The class of 2023 has 4,986 undergraduate students — 108 more than the class of 2022. According to a UI statement, the increase stems from “efforts by university administration to manage enrollment growth.” 

“I’m delighted to welcome these new students, who bring so many different backgrounds and experiences and so many unique talents to our campus,” UI Provost Montserrat Fuentes said in a statement. “Coming to the UI is going to be life-changing for these students. They are going to have amazing opportunities here, and we are committed to making sure they have the resources and support they need to achieve their goals.”

Before reporting its enrollment numbers, UI President Bruce Harreld told the state Board of Regents in August that the UI was examining ways to house the unexpectedly large incoming class. For the first time since 2016, the UI returned to using expanded housing in the residence-hall lounges until permanent residences open up. 

The UI had begun to actively market campus-housing facilities to more returning students as the recent incoming first-year class sizes shrunk and Catlett Hall’s opening provided more housing space.

Despite this academic year’s enrollment spike, the UI reported to the regents last month that gross tuition revenue is budgeted to decline by $5.1 million in fiscal 2020 because of the Summer Hawk Tuition Grant program’s elimination and other projected enrollment changes. That’s factoring in revenue from tuition-rate hikes of 3.9 percent for resident undergraduates and 1 percent for nonresidents.
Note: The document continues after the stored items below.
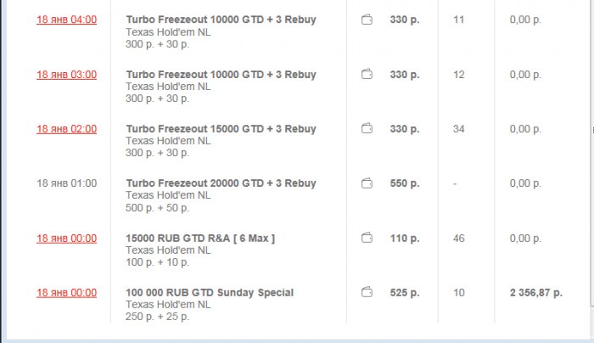Select the 15000 RUB GTD R&A [ 6 Max ] title

point(200,239)
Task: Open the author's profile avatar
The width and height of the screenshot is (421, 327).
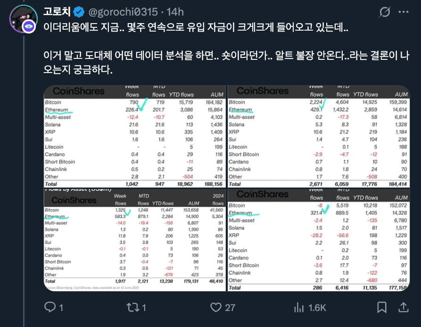Action: [24, 19]
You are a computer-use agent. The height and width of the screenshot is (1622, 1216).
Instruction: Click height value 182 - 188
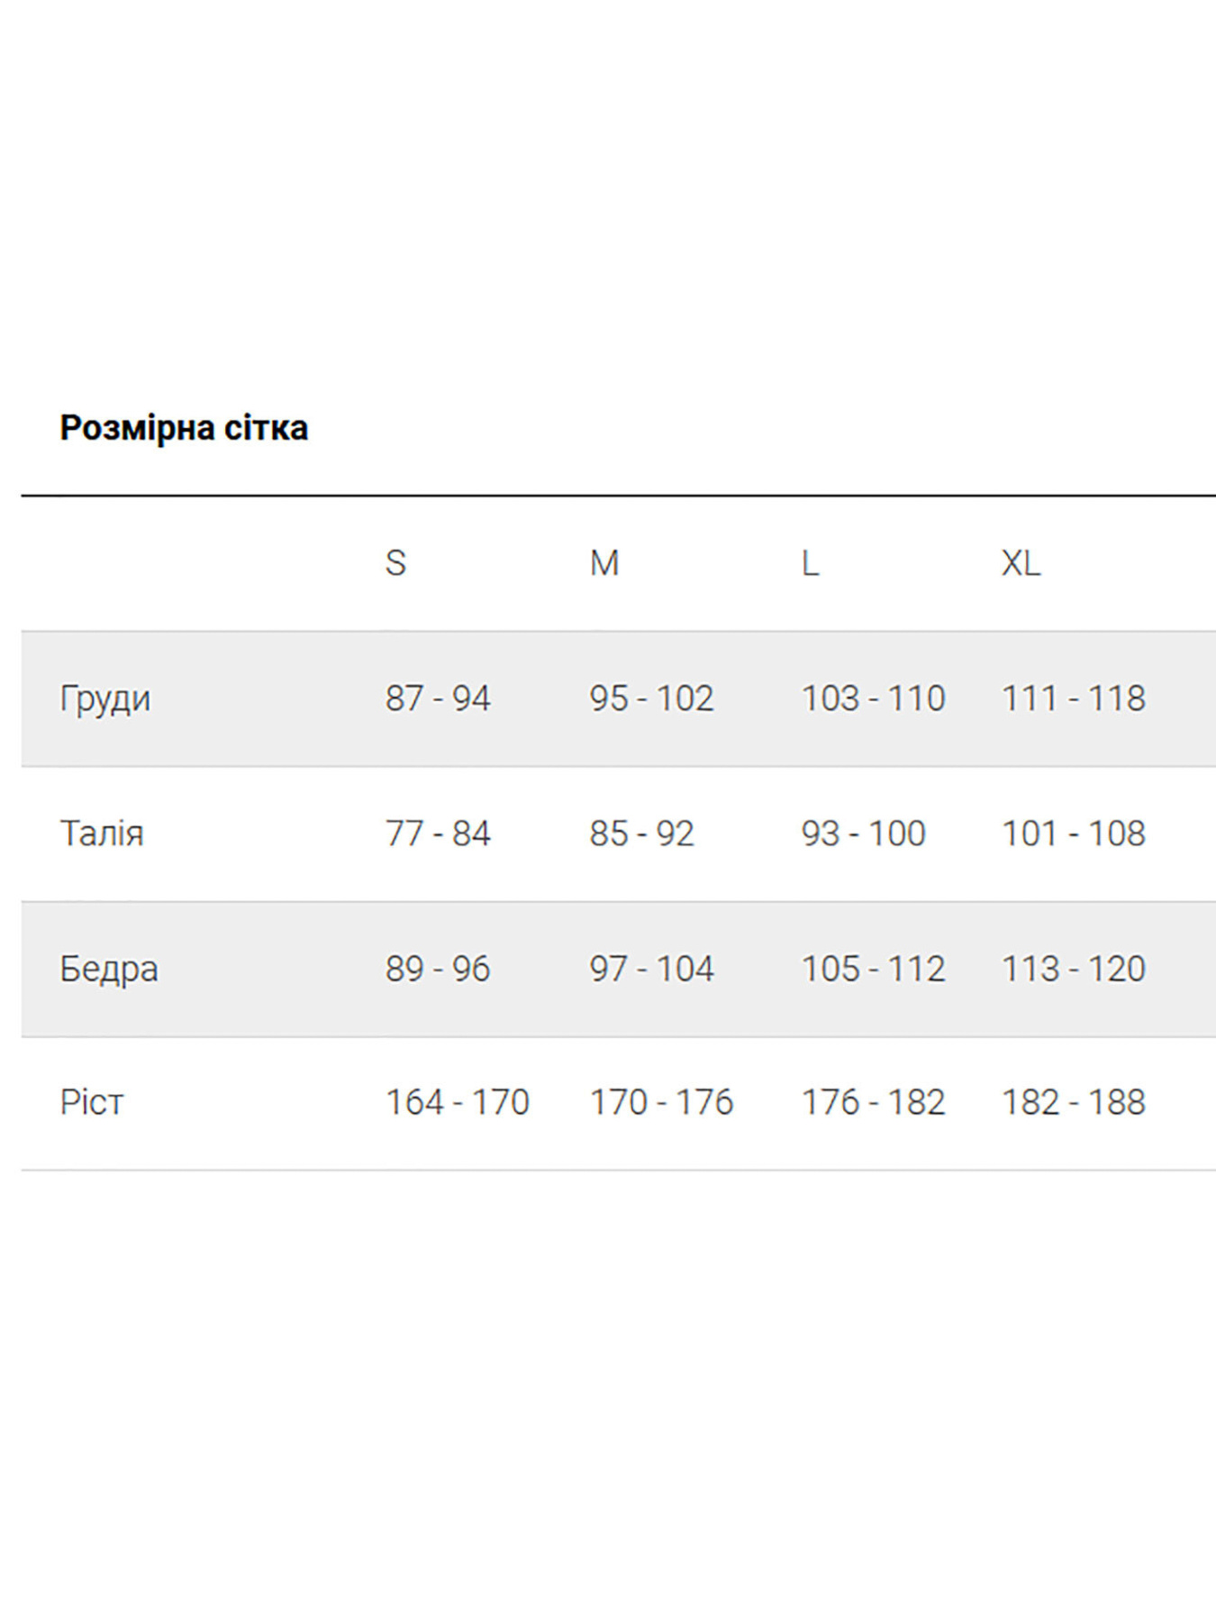pos(1074,1102)
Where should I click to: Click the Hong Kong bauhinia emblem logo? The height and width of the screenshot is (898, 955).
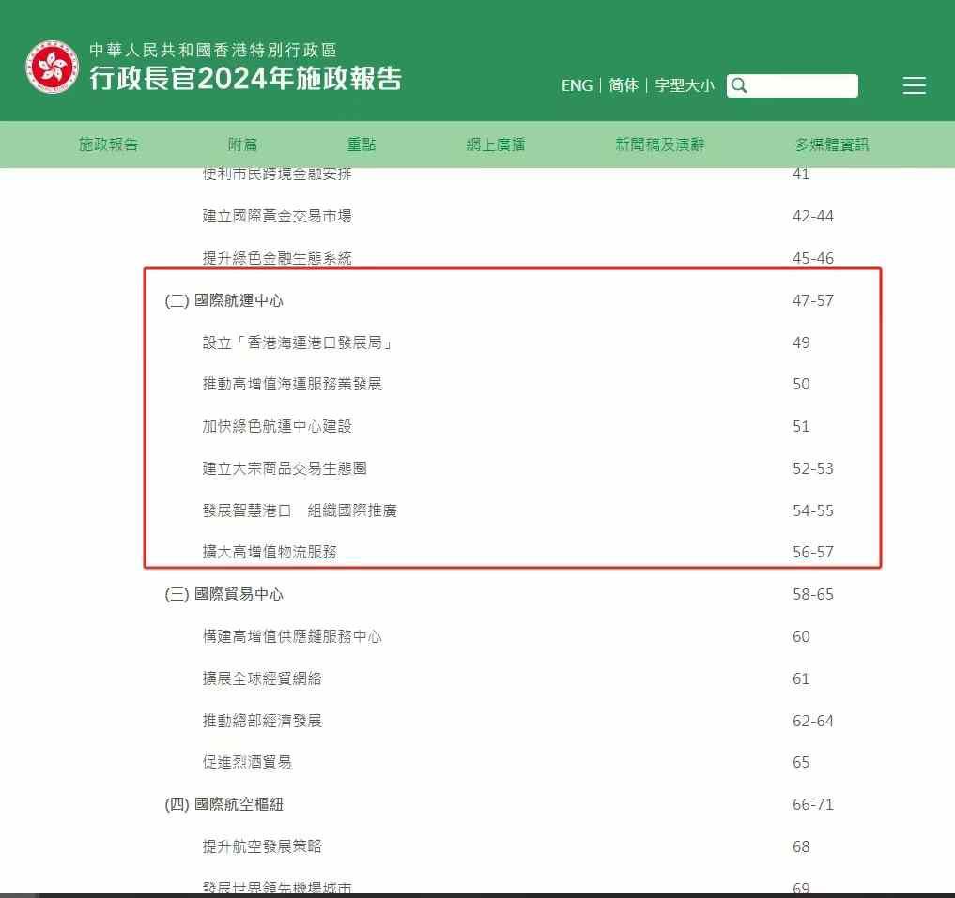coord(53,67)
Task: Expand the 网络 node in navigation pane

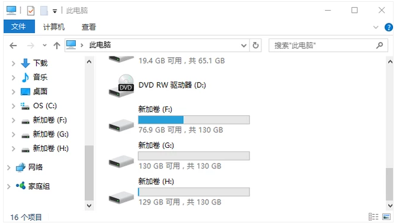Action: coord(8,168)
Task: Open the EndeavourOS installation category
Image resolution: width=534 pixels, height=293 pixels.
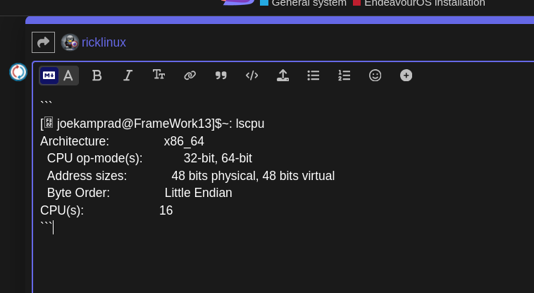Action: (424, 4)
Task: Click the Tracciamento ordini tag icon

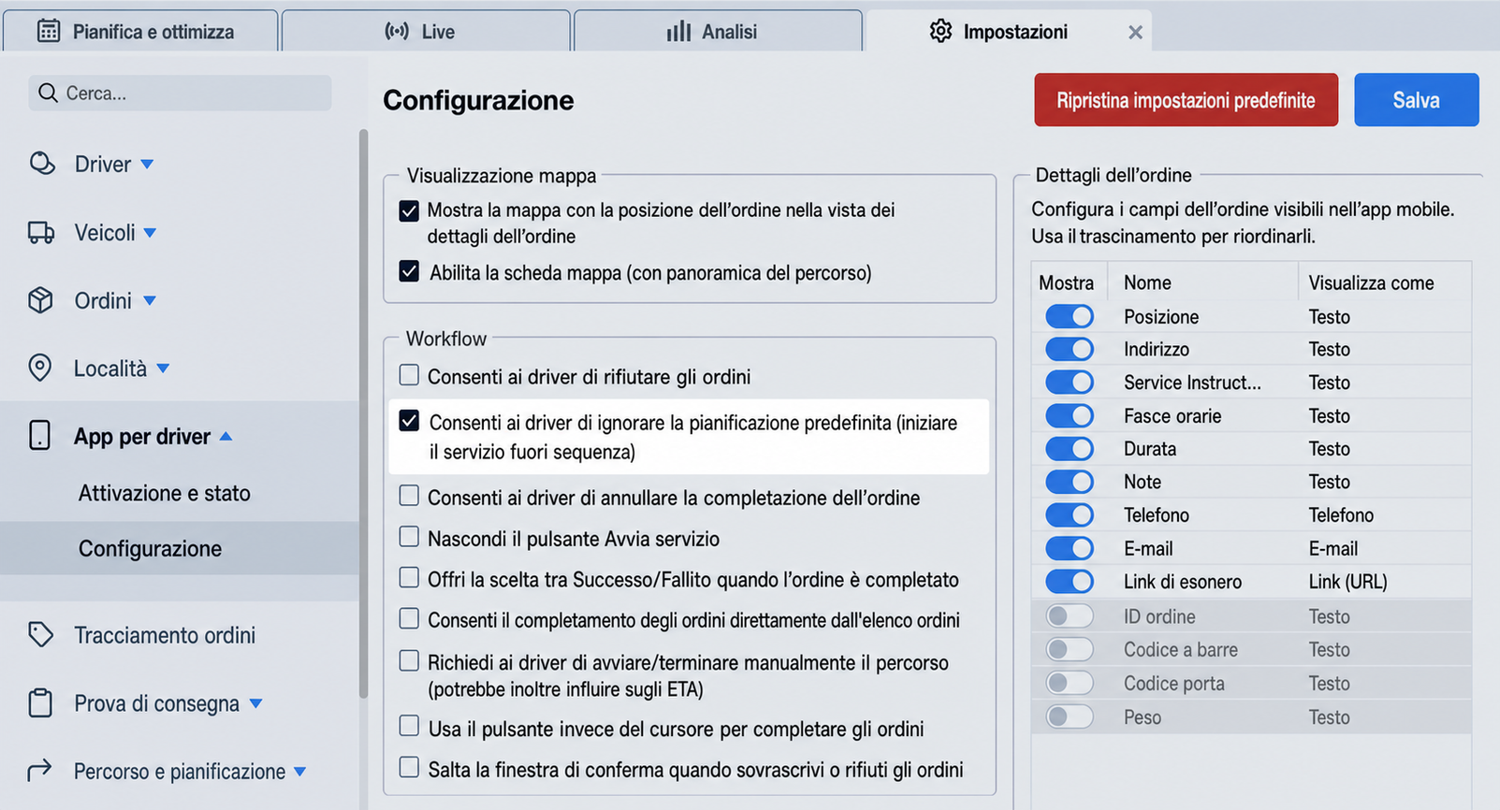Action: pyautogui.click(x=40, y=634)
While the size of the first-year class grew, the number of graduate students has decreased this year. The class of 2022 had 1,955 graduate students compared with 1,849 this year. 

Additionally, international-student enrollment at the UI has been on the decline since fall 2016. Now, international students make up only 2 percent of the undergrad population — a 2 percent drop from the class of 2022.  

The number of students who identify as a member of an underrepresented group and those who identify as first-generation students have both increased by 1 percent, to 20 and 22 percent, respectively.

The UI received national recognition for its initiatives to support first-generation students in the spring. The National Association of Student Personnel Administrators gives the UI’s first-generation initiatives support, and the UI is required to report its progress to the organization at different benchmarks. 

“I know from my own experience that it’s not always easy to be the first member of a family to attend college, but I am committed to supporting those students so that they can thrive,” Vice President for Student Life Melissa Shivers said in the UI statement. “… We will continue to work hard to create a welcoming and inclusive place that all our students can call home.”